An important distinction that is made, however, when a bank attempts to hold you criminally responsible is intent. Most states have criminal laws against writing bad checks. However, when it comes to payday loans, the contractual intent is to pay back the money owed. The contract is formed with the clear understanding that you don’t have the money (which is why you are asking to borrow this short-term amount at such a high interest rate). This technically can be seen as you having the intent to pay back the loan. It can be more difficult to prove criminal intent to write a bad check in these cases. The exception is if you write the post-dated check or make electronic authentication on an account that has already been closed or on which you have already defaulted.
How Else Will Defaulting on My Payday Loan Affect Me?
Not only might you be taken to civil court and charged in criminal court by your banking institution, your credit report can take a drastic dive.
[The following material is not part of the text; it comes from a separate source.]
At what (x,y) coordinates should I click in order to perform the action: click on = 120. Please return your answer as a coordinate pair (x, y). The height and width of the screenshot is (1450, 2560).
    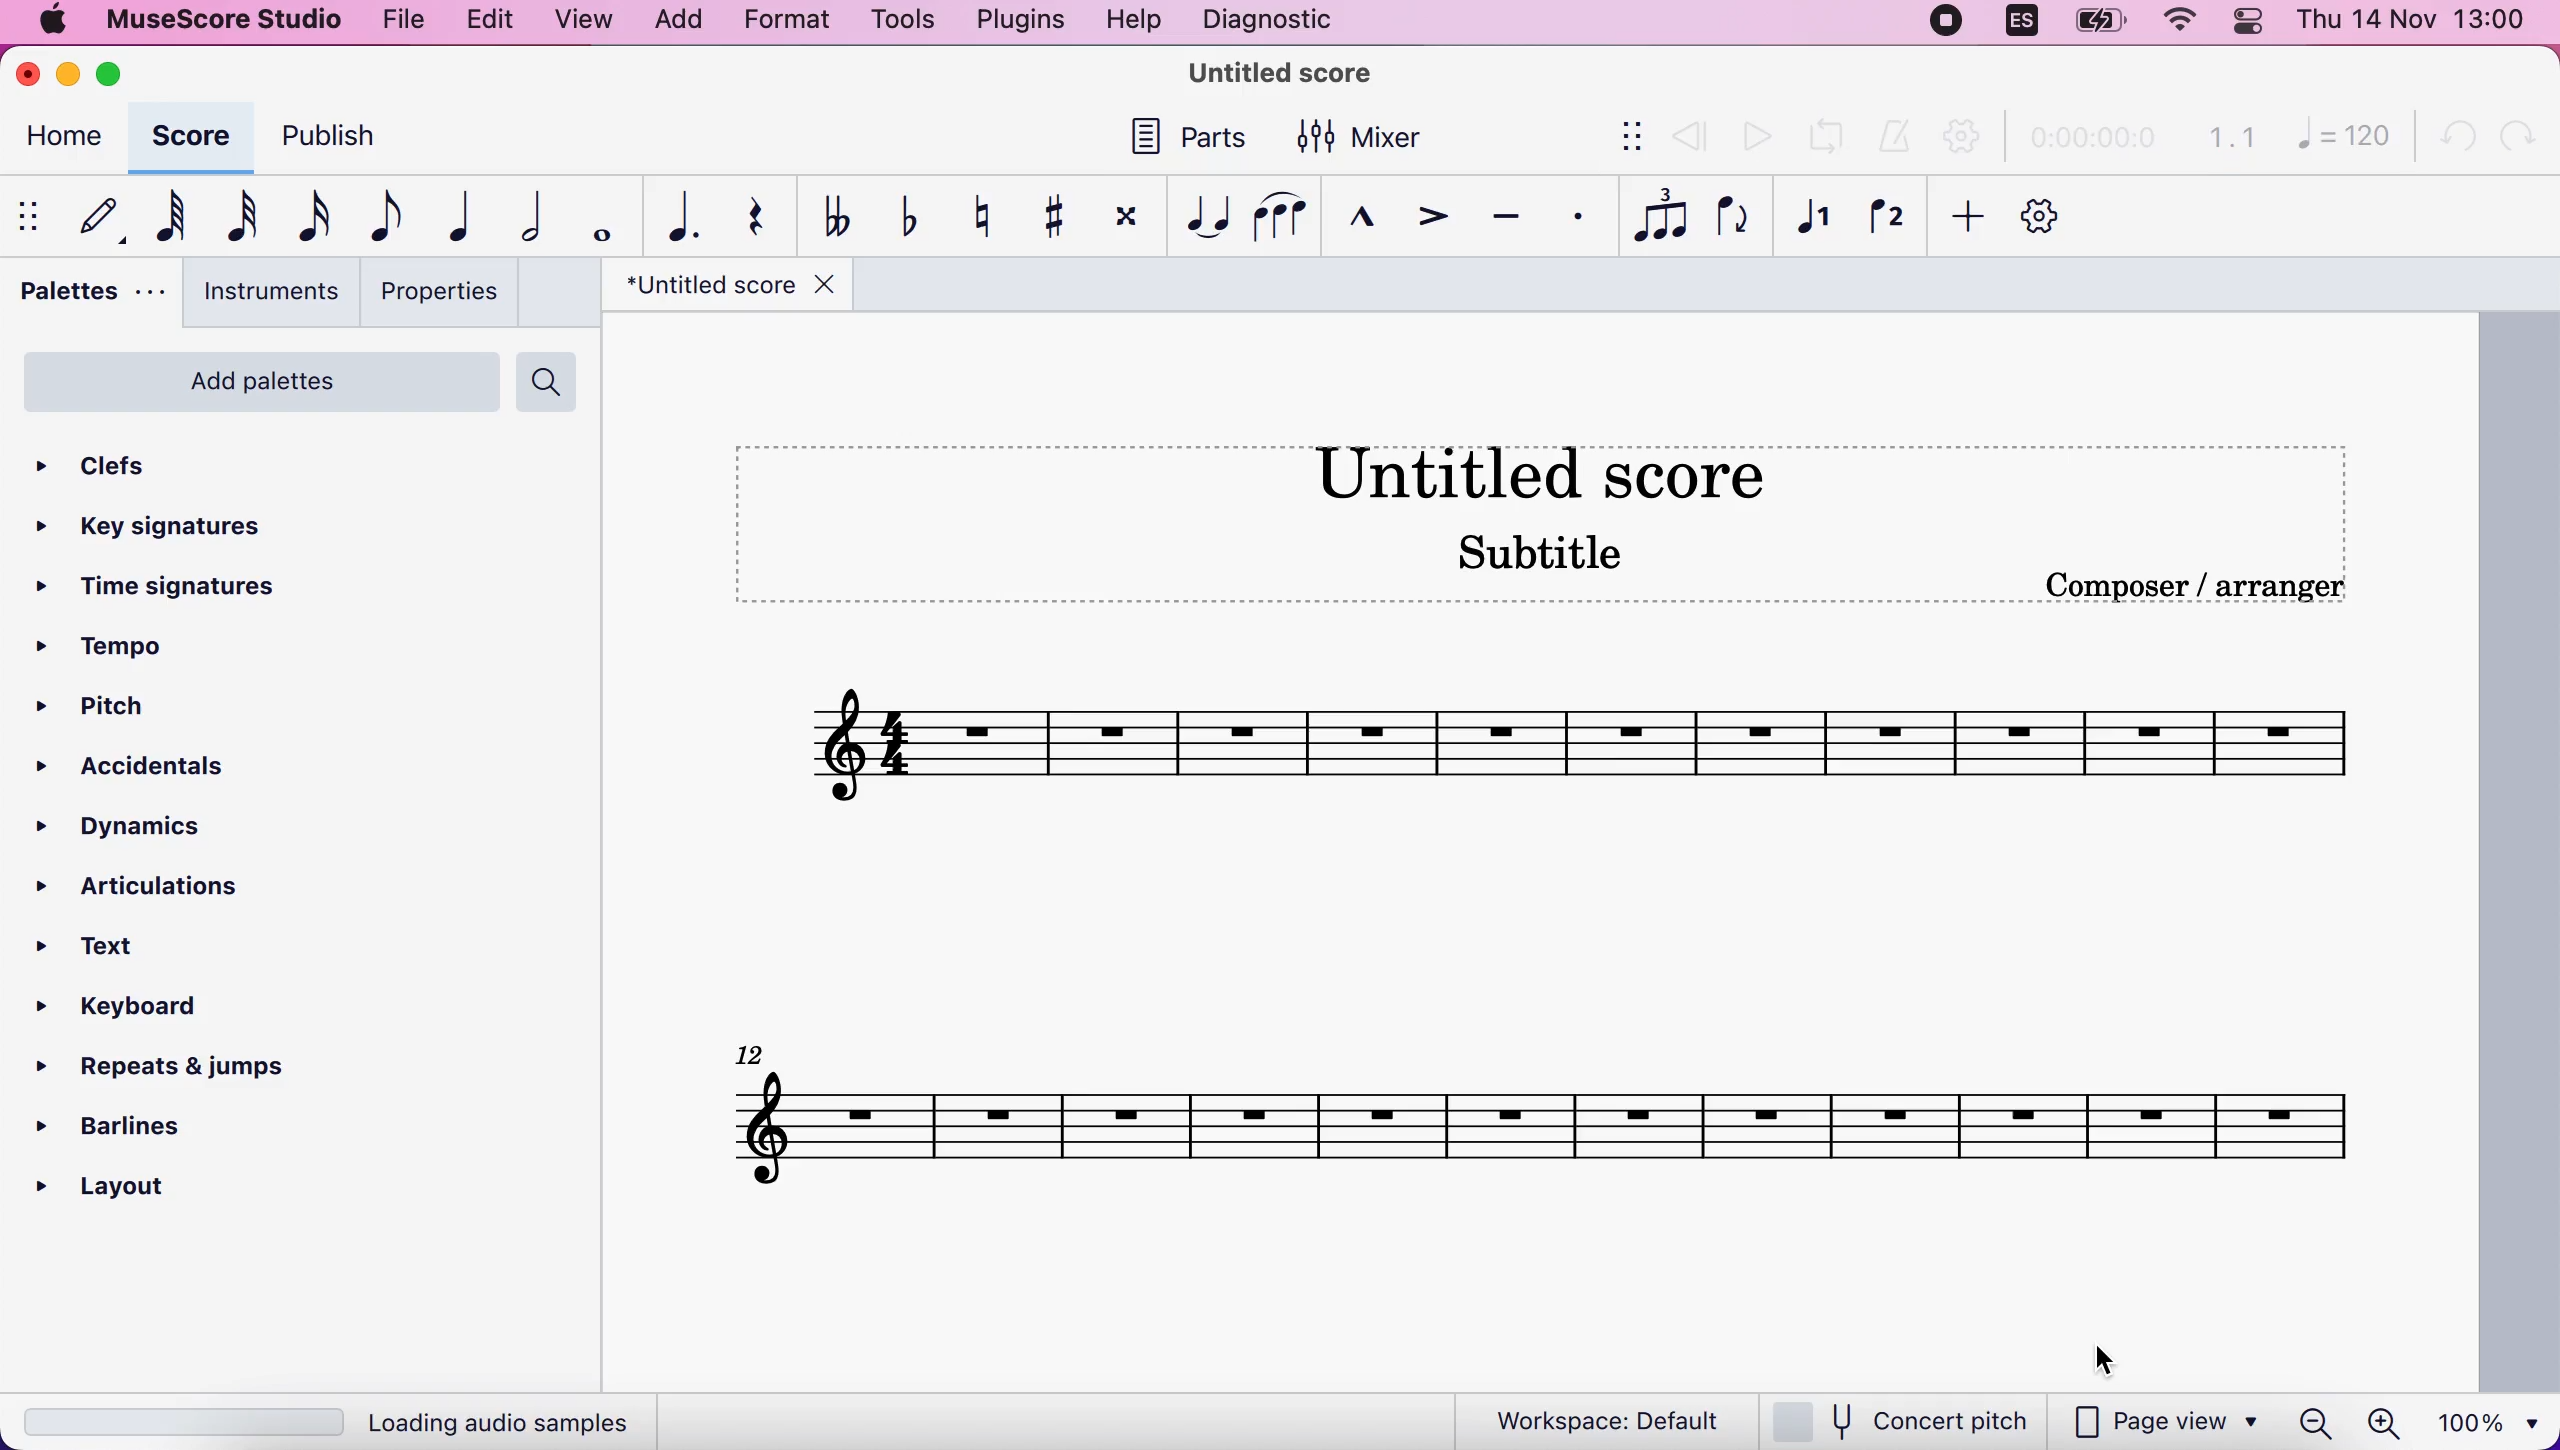
    Looking at the image, I should click on (2334, 136).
If your financial circumstances are so dire that you end up filing for bankruptcy, know that according to federal law, payday loans are not exempt from bankruptcy filing. Some lenders might attempt to convince you otherwise, but they are not guaranteed repayment in circumstances of bankruptcy claims.
It is also important to note that lenders (and banks that are acting as third parties with lenders) are subject to the Fair Debt Collection Practices Act (FDCPA). This means that lenders and agencies representing lenders may not call and harass borrowers with threats of criminal charges or fees beyond those that the contract listed. The lender must also keep your information confidential, and may not contact you for repayment issues if you file for bankruptcy.